The unsupervised Bayesian filter leverages Bayesian probability and Naive Bayes techniques to classify emails without relying on labeled data. It calculates the likelihood of an email being spam or ham based on learned probabilities from the training data.

### Additive/Laplace/Lidstone smoothing
Additive, Laplace, or Lidstone smoothing is a technique used to address the problem of zero probabilities when applying Bayesian probability-based algorithms like Naive Bayes, especially in situations with limited data. In the context of the Bayesian Spam Filter, smoothing can help improve the robustness of the classifier.

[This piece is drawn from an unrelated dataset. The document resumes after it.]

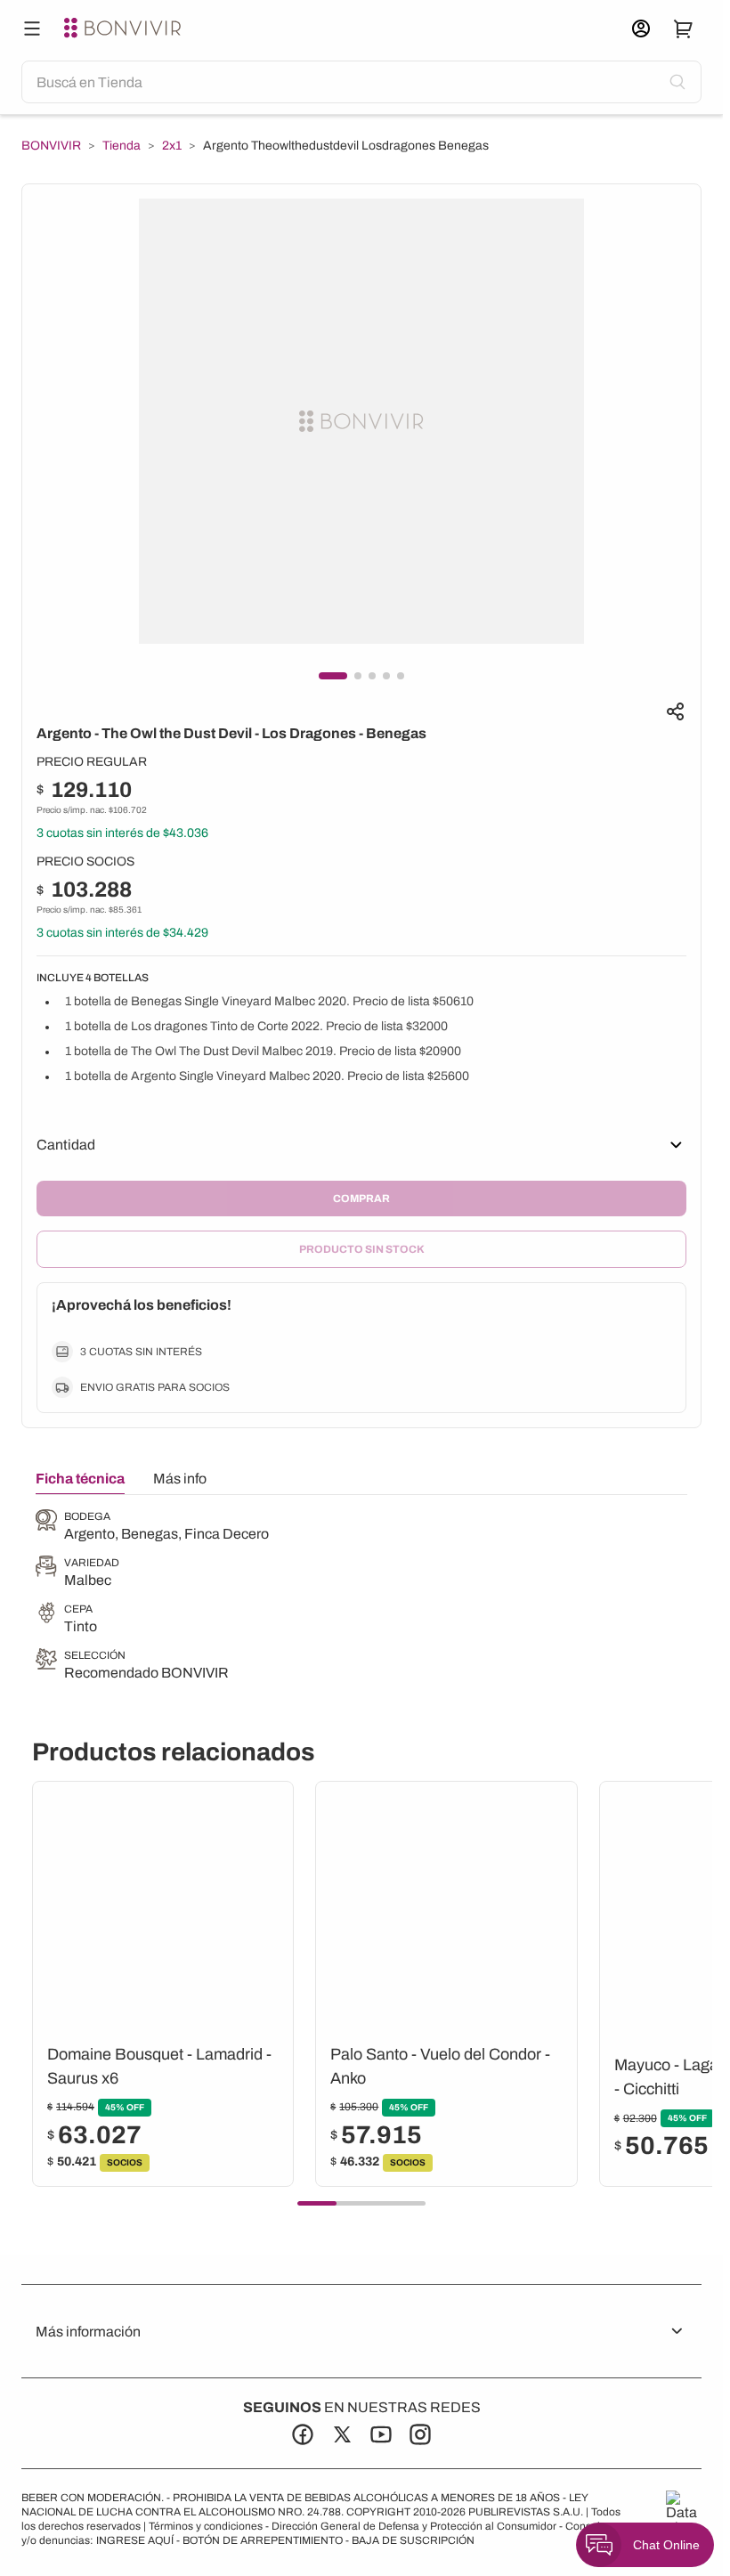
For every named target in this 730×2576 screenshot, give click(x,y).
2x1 (172, 146)
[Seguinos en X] (341, 2434)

In the Bayesian Spam Filter, smoothing is applied to calculate the probabilities of tokens in both spam and non-spam emails. When a feature is absent in one class but present in another, it can lead to a probability of zero, causing issues during classification.

Additive/Laplace/Lidstone smoothing addresses this by adding a small constant, **alpha** to the counts of each feature for both classes. This ensures that no probability becomes zero, and it prevents the model from becoming overly confident about specific features.

### Metrics
Evaluate the performance of the Bayesian Spam Filter using metrics like accuracy, precision, False positive/False negative ratio.




* ## 3) Game with AI using min-max tree
__...__

* ## 4) Optical Character Recognition with preprocessed data
### Project Overview
Digit recognition is a fundamental problem in the field of optical character recognition and machine learning. This project aims to recognize handwritten digits (0-9) using various machine learning algorithms.

### Dataset
The dataset used in this project consists of 65 long vectors to represent images. Each vector corresponds to a grayscale image of a handwritten digit. The brighter a pixel is, the larger the number in the vector at that position. The last value (on the 64th index) of the vector is the represented digit.
__For example:__ The vector bellow represents this handwritten digit:





We have used 3823 different digits for training and 1797 digits for testing the model, these vectors are included in the OCR folder.

### Machine Learning Techniques:
* __k-Nearest Neighbors (kNN):__ The kNN algorithm is used for both learning and testing on the dataset. It supports two distance metrics: Euclidean distance and Cosine similarity.

* __Centroid Method:__ This method involves clustering the data by finding centroids for each digit class and then classifying new data points based on their similarity to these centroids.

* __Gradient Descent (SVM):__ Gradient Descent is used to learn weights and biases for a Support Vector Machine (SVM) classifier. The SVM classifier is used for binary digit classification.

The project evaluates the performance of each algorithm on both training and testing data. It reports classification errors and provides error percentages for each digit class.